[The task]:
Transcribe every record verbatim.

[Exercise input]:
···

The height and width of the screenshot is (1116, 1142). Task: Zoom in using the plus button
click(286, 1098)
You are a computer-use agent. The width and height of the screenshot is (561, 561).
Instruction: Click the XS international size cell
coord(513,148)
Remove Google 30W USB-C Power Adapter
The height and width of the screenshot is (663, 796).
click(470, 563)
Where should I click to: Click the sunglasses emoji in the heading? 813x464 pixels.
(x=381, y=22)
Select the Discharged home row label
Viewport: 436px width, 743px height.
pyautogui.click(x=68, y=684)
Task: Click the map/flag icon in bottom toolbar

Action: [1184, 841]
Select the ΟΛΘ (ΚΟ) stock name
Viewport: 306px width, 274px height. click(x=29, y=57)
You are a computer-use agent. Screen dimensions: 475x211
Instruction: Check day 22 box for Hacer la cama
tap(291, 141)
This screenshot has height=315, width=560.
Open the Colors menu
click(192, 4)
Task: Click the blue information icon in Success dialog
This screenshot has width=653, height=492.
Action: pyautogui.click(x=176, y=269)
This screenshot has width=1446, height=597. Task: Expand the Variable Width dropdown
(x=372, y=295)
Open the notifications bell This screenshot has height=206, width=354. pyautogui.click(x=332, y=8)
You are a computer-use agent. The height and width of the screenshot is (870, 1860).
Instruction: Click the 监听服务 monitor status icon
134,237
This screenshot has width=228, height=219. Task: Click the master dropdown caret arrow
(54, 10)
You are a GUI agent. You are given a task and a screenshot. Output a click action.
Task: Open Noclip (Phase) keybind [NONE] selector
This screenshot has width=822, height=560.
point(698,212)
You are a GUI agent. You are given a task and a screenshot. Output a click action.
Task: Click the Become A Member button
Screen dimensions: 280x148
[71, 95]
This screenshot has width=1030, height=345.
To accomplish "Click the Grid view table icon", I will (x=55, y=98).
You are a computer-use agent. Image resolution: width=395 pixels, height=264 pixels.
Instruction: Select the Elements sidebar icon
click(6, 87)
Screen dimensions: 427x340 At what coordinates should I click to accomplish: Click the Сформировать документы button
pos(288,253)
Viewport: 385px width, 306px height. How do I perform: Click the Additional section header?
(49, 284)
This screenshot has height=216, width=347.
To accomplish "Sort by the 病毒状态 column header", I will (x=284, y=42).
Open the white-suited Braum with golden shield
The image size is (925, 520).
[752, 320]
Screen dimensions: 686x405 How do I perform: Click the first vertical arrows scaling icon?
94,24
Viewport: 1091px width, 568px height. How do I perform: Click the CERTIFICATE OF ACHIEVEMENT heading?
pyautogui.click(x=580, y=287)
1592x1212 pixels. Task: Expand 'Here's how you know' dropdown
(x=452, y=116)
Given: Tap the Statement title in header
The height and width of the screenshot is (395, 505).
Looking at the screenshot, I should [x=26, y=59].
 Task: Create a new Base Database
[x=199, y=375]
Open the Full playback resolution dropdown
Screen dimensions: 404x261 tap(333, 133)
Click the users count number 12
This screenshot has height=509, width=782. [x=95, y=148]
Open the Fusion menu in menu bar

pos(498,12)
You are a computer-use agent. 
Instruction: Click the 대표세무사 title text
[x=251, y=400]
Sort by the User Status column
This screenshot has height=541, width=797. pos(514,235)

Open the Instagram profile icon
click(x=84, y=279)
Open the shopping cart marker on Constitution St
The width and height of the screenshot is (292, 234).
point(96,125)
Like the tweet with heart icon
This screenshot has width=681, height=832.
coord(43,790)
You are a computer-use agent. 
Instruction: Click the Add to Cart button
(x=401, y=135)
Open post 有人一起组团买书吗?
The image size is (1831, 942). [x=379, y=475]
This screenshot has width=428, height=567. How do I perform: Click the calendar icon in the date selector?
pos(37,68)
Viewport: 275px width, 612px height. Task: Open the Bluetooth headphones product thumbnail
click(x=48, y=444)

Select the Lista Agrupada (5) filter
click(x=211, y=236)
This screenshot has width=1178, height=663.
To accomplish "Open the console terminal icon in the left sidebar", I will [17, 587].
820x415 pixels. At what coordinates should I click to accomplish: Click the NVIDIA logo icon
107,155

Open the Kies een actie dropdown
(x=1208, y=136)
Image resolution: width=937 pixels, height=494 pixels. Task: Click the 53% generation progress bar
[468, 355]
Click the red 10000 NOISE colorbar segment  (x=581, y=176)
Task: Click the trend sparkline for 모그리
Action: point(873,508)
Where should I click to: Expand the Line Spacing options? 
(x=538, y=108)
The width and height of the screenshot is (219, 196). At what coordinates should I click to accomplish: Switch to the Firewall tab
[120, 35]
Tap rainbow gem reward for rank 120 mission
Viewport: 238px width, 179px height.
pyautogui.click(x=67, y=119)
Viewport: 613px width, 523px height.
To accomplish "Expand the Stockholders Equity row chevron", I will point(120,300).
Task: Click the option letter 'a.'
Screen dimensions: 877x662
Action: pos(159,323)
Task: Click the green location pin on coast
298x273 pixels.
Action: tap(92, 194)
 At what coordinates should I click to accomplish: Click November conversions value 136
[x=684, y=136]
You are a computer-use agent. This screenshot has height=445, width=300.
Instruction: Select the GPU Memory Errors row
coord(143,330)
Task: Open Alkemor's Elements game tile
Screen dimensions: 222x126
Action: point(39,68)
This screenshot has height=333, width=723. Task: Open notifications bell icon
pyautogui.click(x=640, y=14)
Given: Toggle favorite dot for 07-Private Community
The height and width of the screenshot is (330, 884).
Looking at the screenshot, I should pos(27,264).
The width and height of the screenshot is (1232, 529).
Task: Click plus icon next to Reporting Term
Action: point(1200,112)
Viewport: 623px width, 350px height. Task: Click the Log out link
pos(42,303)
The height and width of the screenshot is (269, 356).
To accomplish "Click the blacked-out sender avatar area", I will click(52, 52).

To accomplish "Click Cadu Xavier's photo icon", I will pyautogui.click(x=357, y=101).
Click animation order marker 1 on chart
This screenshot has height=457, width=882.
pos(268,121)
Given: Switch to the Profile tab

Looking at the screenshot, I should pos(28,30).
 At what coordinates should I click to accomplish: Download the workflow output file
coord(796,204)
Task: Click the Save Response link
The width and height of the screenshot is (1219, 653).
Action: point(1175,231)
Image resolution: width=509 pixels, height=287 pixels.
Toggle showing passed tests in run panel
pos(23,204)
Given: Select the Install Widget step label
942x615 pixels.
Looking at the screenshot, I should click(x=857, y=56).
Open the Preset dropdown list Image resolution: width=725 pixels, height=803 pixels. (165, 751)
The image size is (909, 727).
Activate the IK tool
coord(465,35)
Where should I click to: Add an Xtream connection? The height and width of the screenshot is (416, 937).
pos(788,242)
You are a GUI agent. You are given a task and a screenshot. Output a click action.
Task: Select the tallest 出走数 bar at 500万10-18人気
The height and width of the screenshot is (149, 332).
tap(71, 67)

···

[Response]:
The height and width of the screenshot is (1116, 1142). Task: Zoom in using the plus button
click(286, 1098)
You are a computer-use agent. The width and height of the screenshot is (561, 561).
Instruction: Click the XS international size cell
coord(513,148)
Remove Google 30W USB-C Power Adapter
The height and width of the screenshot is (663, 796).
click(470, 563)
Where should I click to: Click the sunglasses emoji in the heading? 813x464 pixels.
(x=381, y=22)
Select the Discharged home row label
Viewport: 436px width, 743px height.
pyautogui.click(x=68, y=684)
Task: Click the map/flag icon in bottom toolbar

Action: [1184, 841]
Select the ΟΛΘ (ΚΟ) stock name
Viewport: 306px width, 274px height. click(x=29, y=57)
You are a computer-use agent. Screen dimensions: 475x211
Instruction: Check day 22 box for Hacer la cama
tap(291, 141)
This screenshot has height=315, width=560.
Open the Colors menu
click(192, 4)
Task: Click the blue information icon in Success dialog
This screenshot has width=653, height=492.
Action: pyautogui.click(x=176, y=269)
This screenshot has width=1446, height=597. Task: Expand the Variable Width dropdown
(x=372, y=295)
Open the notifications bell This screenshot has height=206, width=354. pyautogui.click(x=332, y=8)
You are a computer-use agent. The height and width of the screenshot is (870, 1860).
Instruction: Click the 监听服务 monitor status icon
134,237
This screenshot has width=228, height=219. Task: Click the master dropdown caret arrow
(54, 10)
You are a GUI agent. You are given a task and a screenshot. Output a click action.
Task: Open Noclip (Phase) keybind [NONE] selector
This screenshot has width=822, height=560.
point(698,212)
You are a GUI agent. You are given a task and a screenshot. Output a click action.
Task: Click the Become A Member button
Screen dimensions: 280x148
[71, 95]
This screenshot has width=1030, height=345.
To accomplish "Click the Grid view table icon", I will (x=55, y=98).
You are a computer-use agent. Image resolution: width=395 pixels, height=264 pixels.
Instruction: Select the Elements sidebar icon
click(6, 87)
Screen dimensions: 427x340 At what coordinates should I click to accomplish: Click the Сформировать документы button
pos(288,253)
Viewport: 385px width, 306px height. How do I perform: Click the Additional section header?
(49, 284)
This screenshot has height=216, width=347.
To accomplish "Sort by the 病毒状态 column header", I will (x=284, y=42).
Open the white-suited Braum with golden shield
The image size is (925, 520).
[752, 320]
Screen dimensions: 686x405 How do I perform: Click the first vertical arrows scaling icon?
94,24
Viewport: 1091px width, 568px height. How do I perform: Click the CERTIFICATE OF ACHIEVEMENT heading?
pyautogui.click(x=580, y=287)
1592x1212 pixels. Task: Expand 'Here's how you know' dropdown
(x=452, y=116)
Given: Tap the Statement title in header
The height and width of the screenshot is (395, 505).
Looking at the screenshot, I should [x=26, y=59].
 Task: Create a new Base Database
[x=199, y=375]
Open the Full playback resolution dropdown
Screen dimensions: 404x261 tap(333, 133)
Click the users count number 12
This screenshot has height=509, width=782. [x=95, y=148]
Open the Fusion menu in menu bar

pos(498,12)
You are a computer-use agent. 
Instruction: Click the 대표세무사 title text
[x=251, y=400]
Sort by the User Status column
This screenshot has height=541, width=797. pos(514,235)

Open the Instagram profile icon
click(x=84, y=279)
Open the shopping cart marker on Constitution St
The width and height of the screenshot is (292, 234).
point(96,125)
Like the tweet with heart icon
This screenshot has width=681, height=832.
coord(43,790)
You are a computer-use agent. 
Instruction: Click the Add to Cart button
(x=401, y=135)
Open post 有人一起组团买书吗?
The image size is (1831, 942). [x=379, y=475]
This screenshot has width=428, height=567. How do I perform: Click the calendar icon in the date selector?
pos(37,68)
Viewport: 275px width, 612px height. Task: Open the Bluetooth headphones product thumbnail
click(x=48, y=444)

Select the Lista Agrupada (5) filter
click(x=211, y=236)
This screenshot has width=1178, height=663.
To accomplish "Open the console terminal icon in the left sidebar", I will [17, 587].
820x415 pixels. At what coordinates should I click to accomplish: Click the NVIDIA logo icon
107,155

Open the Kies een actie dropdown
(x=1208, y=136)
Image resolution: width=937 pixels, height=494 pixels. Task: Click the 53% generation progress bar
[468, 355]
Click the red 10000 NOISE colorbar segment  (x=581, y=176)
Task: Click the trend sparkline for 모그리
Action: point(873,508)
Where should I click to: Expand the Line Spacing options? 
(x=538, y=108)
The width and height of the screenshot is (219, 196). At what coordinates should I click to accomplish: Switch to the Firewall tab
[120, 35]
Tap rainbow gem reward for rank 120 mission
Viewport: 238px width, 179px height.
pyautogui.click(x=67, y=119)
Viewport: 613px width, 523px height.
To accomplish "Expand the Stockholders Equity row chevron", I will point(120,300).
Task: Click the option letter 'a.'
Screen dimensions: 877x662
Action: pos(159,323)
Task: Click the green location pin on coast
298x273 pixels.
Action: tap(92, 194)
 At what coordinates should I click to accomplish: Click November conversions value 136
[x=684, y=136]
You are a computer-use agent. This screenshot has height=445, width=300.
Instruction: Select the GPU Memory Errors row
coord(143,330)
Task: Open Alkemor's Elements game tile
Screen dimensions: 222x126
Action: point(39,68)
This screenshot has height=333, width=723. Task: Open notifications bell icon
pyautogui.click(x=640, y=14)
Given: Toggle favorite dot for 07-Private Community
The height and width of the screenshot is (330, 884).
Looking at the screenshot, I should pos(27,264).
The width and height of the screenshot is (1232, 529).
Task: Click plus icon next to Reporting Term
Action: point(1200,112)
Viewport: 623px width, 350px height. Task: Click the Log out link
pos(42,303)
The height and width of the screenshot is (269, 356).
To accomplish "Click the blacked-out sender avatar area", I will click(52, 52).

To accomplish "Click Cadu Xavier's photo icon", I will pyautogui.click(x=357, y=101).
Click animation order marker 1 on chart
This screenshot has height=457, width=882.
pos(268,121)
Given: Switch to the Profile tab

Looking at the screenshot, I should pos(28,30).
 At what coordinates should I click to accomplish: Download the workflow output file
coord(796,204)
Task: Click the Save Response link
The width and height of the screenshot is (1219, 653).
Action: point(1175,231)
Image resolution: width=509 pixels, height=287 pixels.
Toggle showing passed tests in run panel
pos(23,204)
Given: Select the Install Widget step label
942x615 pixels.
Looking at the screenshot, I should click(x=857, y=56).
Open the Preset dropdown list Image resolution: width=725 pixels, height=803 pixels. (165, 751)
The image size is (909, 727).
Activate the IK tool
coord(465,35)
Where should I click to: Add an Xtream connection? The height and width of the screenshot is (416, 937).
pos(788,242)
You are a GUI agent. You are given a task and a screenshot. Output a click action.
Task: Select the tallest 出走数 bar at 500万10-18人気
The height and width of the screenshot is (149, 332).
tap(71, 67)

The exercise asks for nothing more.